What it boils down to is that when we have chats beyond the typical “tech chats”, we chat around topics…barely scratching the surface of our needs. We answer chat questions as if they were test questions. Heaven forbid that we offend someone. That could be “twitter deathly”, right? (Believe me, I’ve been called “Debbie Downer” on many occasions.) We want to make sure to post the “right” answers because truthfully, when the “truth” is vastly different from what we want…we can’t handle it.
If our intent in a conversation is to challenge ourselves and grow, how can that possibly happen if we aren’t willing to admit our struggles? You can’t grow without facing the truth of your own actions.
Yes, we must be careful to not throw our schools, co-workers, parents or students under the bus. Doing so would be career suicide. However, what is the harm in saying these words…
“I struggle with ______________.”
I won’t pretend that I have all of the answers because I don’t. However, I do have faith in our collective intent and based on the responses that filled my “mentions” last night, I believe that others are ready to truthfully deal with the “chat truth” as well.
As a moderator, I have an idea of where we can start and it begins with holding ourselves accountable for crafting better questions…no different than we expect in a classroom. Don’t craft questions that can be answered with a simple, yes or no. Instead, craft questions that challenge the person on the other end to think deeper and reflect. In essence, your questions should in fact lead to more questions.

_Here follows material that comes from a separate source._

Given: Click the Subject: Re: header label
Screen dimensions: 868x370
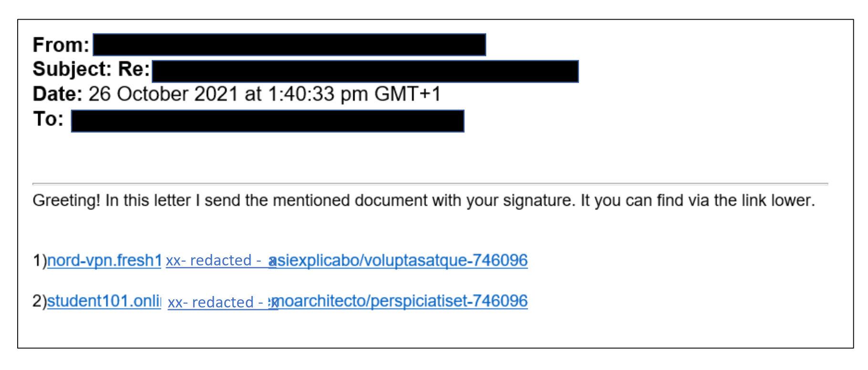Looking at the screenshot, I should tap(91, 70).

As a chat participant, please stop feeling the need to answer with the perfect response. If you have more questions, ask them! It’s okay and you need to know that not every response fits in a perfect A1, A2, A3 format. Sometimes there aren’t straight answers but more questions. For me, chatting isn’t about posting the most amazing “re-tweetable” response but about leaving the conversation with deeper understanding of a topic, myself or my actions.
I cannot speak for my school or district as a whole and I shouldn’t. I can only speak about my role and my own growth. I can talk freely about my successes and struggles without fear of the opinions of others because at the end of the day, the reflection on the other side of the mirror is my own.
It’s about time that we face our truths and handle it.